▶ [WHAT THE TASK ASKS] An exact, word-for-word copy of the entries is required, beginning at the line that contains "Click into the" and ending at the last line, both included.

Dataset entries:
#####

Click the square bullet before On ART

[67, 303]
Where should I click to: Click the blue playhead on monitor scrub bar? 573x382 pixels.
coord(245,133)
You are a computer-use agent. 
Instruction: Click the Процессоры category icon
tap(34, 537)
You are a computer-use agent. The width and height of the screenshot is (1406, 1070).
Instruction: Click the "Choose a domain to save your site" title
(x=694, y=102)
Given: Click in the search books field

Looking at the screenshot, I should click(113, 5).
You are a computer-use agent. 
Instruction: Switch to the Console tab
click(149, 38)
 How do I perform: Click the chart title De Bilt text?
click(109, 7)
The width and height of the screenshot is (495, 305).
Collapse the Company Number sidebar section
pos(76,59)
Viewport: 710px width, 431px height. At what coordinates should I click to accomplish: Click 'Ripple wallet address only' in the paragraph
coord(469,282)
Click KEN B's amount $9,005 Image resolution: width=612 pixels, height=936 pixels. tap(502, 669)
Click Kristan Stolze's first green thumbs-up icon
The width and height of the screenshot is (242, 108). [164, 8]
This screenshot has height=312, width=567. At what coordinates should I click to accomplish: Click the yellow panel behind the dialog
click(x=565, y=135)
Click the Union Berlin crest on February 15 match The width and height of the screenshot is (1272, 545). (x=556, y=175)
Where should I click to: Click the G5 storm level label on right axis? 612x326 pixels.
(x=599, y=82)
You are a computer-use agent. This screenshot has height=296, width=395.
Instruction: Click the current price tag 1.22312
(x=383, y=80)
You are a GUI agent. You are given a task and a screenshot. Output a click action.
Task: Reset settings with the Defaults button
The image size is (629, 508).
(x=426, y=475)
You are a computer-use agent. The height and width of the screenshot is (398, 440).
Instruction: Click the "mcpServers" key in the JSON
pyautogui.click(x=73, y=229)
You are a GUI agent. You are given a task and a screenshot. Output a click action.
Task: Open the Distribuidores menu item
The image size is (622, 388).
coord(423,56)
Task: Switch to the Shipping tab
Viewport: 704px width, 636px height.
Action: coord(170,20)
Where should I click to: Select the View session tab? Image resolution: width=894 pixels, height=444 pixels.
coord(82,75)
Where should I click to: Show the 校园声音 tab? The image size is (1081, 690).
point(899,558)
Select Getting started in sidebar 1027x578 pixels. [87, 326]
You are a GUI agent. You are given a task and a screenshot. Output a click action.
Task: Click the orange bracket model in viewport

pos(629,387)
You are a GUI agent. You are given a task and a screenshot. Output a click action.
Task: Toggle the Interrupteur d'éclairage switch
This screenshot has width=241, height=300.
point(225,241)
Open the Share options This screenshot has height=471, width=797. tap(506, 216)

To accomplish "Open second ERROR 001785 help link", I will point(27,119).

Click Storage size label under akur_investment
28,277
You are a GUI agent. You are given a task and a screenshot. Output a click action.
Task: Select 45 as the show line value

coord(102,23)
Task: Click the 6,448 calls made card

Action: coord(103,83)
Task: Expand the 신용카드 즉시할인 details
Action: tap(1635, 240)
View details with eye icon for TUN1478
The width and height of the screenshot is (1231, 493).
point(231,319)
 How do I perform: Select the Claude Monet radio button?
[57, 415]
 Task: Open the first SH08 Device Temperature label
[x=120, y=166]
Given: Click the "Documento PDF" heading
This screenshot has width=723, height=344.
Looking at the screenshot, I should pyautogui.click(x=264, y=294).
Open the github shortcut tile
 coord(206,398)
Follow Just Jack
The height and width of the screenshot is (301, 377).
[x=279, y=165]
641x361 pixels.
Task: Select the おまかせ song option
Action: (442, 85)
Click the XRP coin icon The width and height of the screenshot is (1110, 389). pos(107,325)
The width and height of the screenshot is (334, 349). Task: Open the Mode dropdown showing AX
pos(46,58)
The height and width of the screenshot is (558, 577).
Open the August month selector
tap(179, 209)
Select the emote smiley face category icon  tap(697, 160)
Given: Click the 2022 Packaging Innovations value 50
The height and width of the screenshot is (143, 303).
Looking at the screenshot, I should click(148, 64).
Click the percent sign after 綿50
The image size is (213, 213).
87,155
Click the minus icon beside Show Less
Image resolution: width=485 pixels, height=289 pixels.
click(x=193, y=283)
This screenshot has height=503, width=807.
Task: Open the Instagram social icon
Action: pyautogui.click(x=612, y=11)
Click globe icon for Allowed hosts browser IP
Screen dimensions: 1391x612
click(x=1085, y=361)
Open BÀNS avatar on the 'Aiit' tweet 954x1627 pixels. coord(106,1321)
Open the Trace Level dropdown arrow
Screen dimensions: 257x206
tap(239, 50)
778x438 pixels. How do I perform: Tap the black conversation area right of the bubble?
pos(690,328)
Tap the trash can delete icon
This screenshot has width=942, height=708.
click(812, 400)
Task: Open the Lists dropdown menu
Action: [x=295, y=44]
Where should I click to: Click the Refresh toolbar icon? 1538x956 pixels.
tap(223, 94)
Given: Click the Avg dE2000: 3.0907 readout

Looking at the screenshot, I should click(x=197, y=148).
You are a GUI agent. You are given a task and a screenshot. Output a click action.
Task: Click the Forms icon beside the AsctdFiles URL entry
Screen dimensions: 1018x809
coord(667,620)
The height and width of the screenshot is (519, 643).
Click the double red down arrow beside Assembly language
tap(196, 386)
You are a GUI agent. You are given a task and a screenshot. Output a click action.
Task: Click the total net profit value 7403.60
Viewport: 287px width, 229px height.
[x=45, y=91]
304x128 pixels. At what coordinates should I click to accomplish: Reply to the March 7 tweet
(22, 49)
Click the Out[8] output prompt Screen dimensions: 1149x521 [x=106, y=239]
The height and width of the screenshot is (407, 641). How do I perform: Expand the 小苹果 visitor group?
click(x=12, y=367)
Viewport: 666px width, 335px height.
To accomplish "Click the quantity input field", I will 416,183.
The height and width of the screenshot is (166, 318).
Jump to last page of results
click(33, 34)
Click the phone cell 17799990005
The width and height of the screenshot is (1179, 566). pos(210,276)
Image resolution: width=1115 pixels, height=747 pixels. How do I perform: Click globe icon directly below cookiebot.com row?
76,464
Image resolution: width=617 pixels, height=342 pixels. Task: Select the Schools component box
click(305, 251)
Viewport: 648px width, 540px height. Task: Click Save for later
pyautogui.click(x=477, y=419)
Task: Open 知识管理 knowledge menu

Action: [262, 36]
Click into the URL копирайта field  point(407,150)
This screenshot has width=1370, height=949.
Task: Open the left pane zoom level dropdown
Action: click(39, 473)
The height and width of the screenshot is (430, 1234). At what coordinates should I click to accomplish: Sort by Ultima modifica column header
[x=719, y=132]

#####

▶ [OUTPUT OF THE TASK]
Click into the URL копирайта field  point(407,150)
This screenshot has width=1370, height=949.
Task: Open the left pane zoom level dropdown
Action: click(39, 473)
The height and width of the screenshot is (430, 1234). At what coordinates should I click to accomplish: Sort by Ultima modifica column header
[x=719, y=132]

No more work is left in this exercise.